Winner of the 2022 Gatewood Prize, selected by Julie Carr
Shockingly original, haunting and strange, Olivia Muenz’s I Feel Fine fills me with a kind of longing I cannot properly name. At once novelistic and radically fragmented, achingly confessional and austerely technical, Muenz’s prose poems place me exactly where I want to be as a reader. I am at once moved by a voice and excited by a form, emotionally caught and cognitively awakened. With a syntax all their own, these poems make me sweat and make me marvel. Read them. Find poetry once again bright, new, and necessary. –Julie Carr, 2022 Gatewood Prize judge
I Feel Fine is a book of fine feelings, a record and enactment of feeling finally and finely. Chopped.
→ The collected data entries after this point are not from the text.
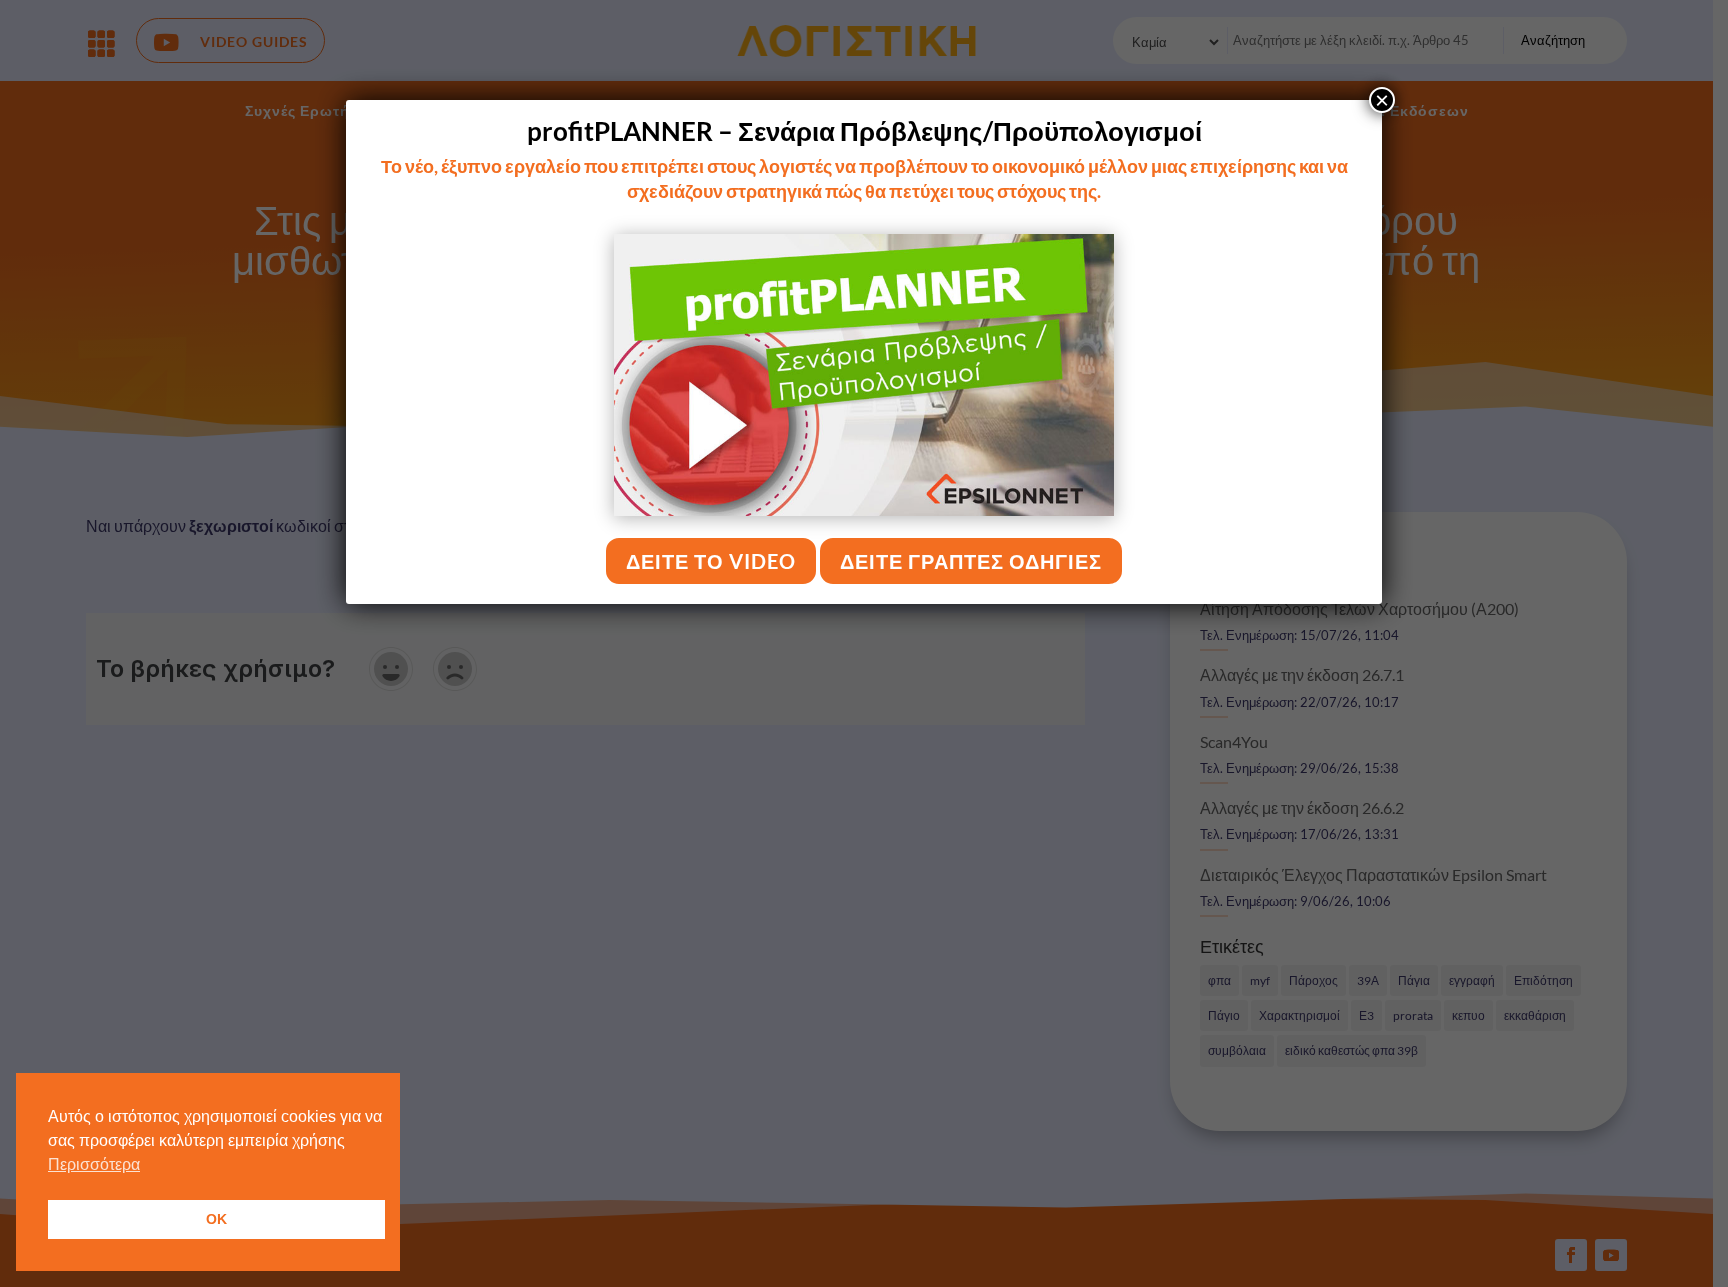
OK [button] (216, 1219)
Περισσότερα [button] (94, 1164)
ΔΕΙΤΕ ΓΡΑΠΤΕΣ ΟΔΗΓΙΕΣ (971, 561)
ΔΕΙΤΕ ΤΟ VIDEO (711, 561)
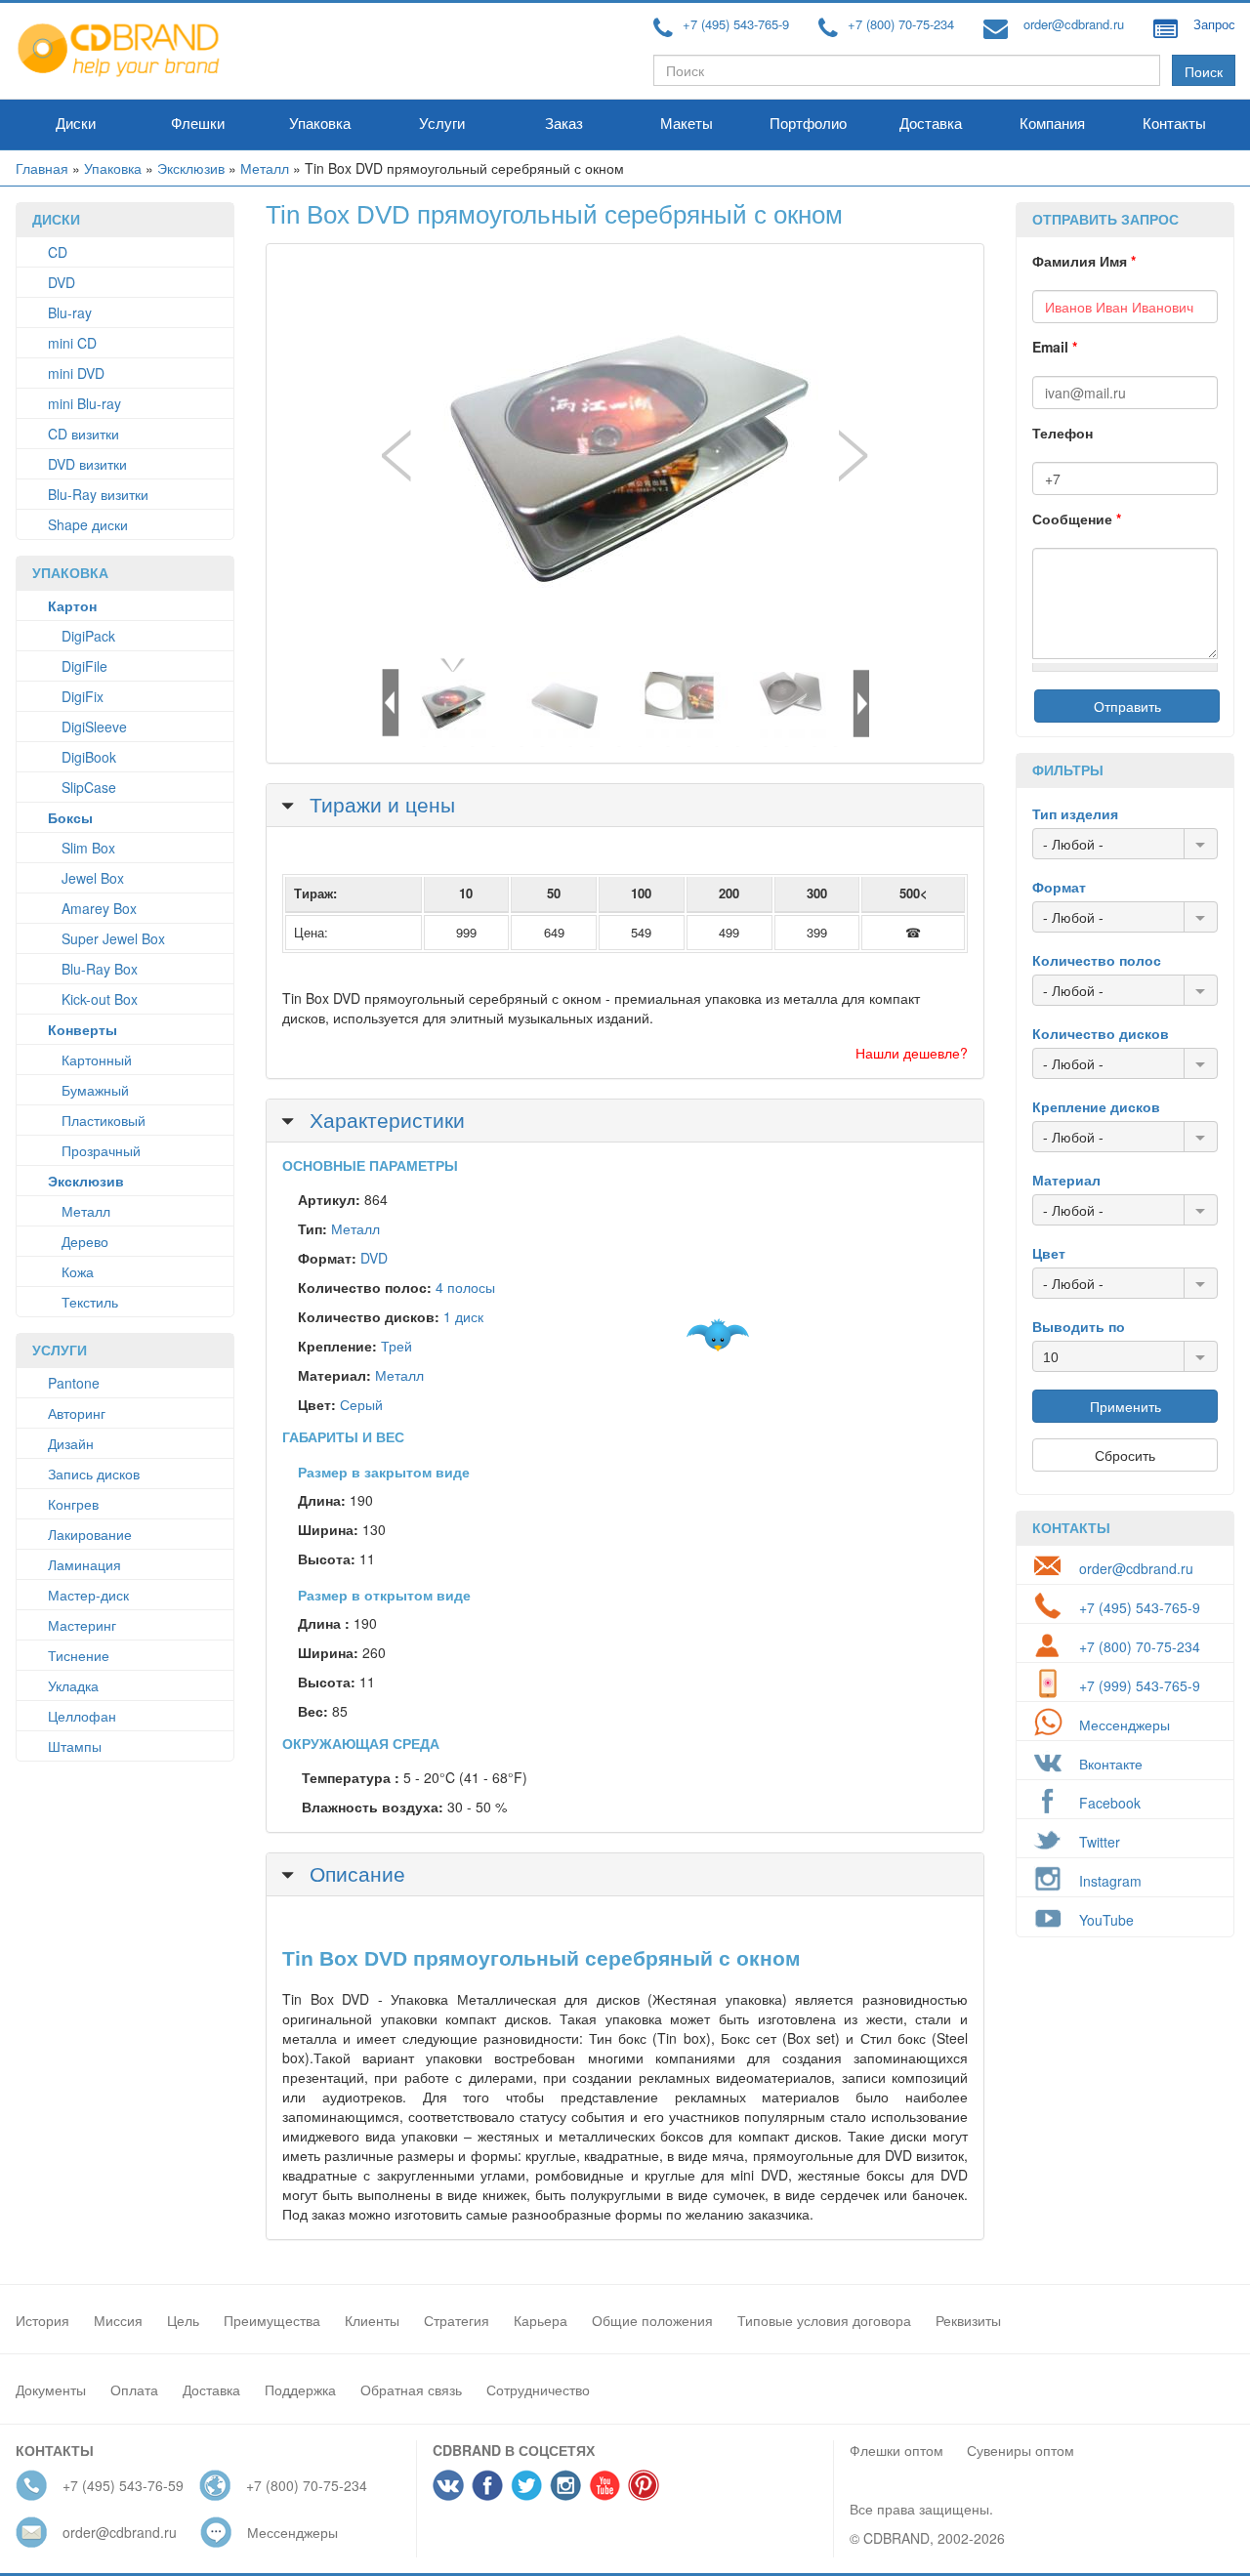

Think of the “I” as a blade, dicing experience? [...] Muenz’ work should be read within the fine tradition of modern and post-modern investigations of failure, while also being recognized as an important addition to the field of disability studies [...]. In her short, sometimes one-word sentences, urgently compelling in their staccato rhythm, Muenz makes it clear that language itself is a connective tissue disorder we all have—all we have—to communicate the fragility of presence, intimacy, attention, and life. This first full length collection by a gifted, brilliant, and brave poet offers readers a fine way to connect to our own embodiment, the body’s plentitudes and exhaustions, our swell and not so swell swellings and deflations: “We are. Fine.” Muenz writes. Uh huh. I love. This. Book. –Laura Mullen, author of Dark Archive
Olivia Muenz is a disabled writer and author of chapbook Where Was I Again (Essay Press, 2022). She holds an MFA in creative writing from Louisiana State University, where she earned the Robert Penn Warren Thesis Award in prose and served as an editor for New Delta Review. A ‘22 Tin House Summer Workshop participant, her work has appeared or is forthcoming in New England Review, Massachusetts Review, The Missouri Review, Gulf Coast, Black Warrior Review, Pleiades, Denver Quarterly, Michigan Quarterly Review, and elsewhere. She lives in the Hudson Valley.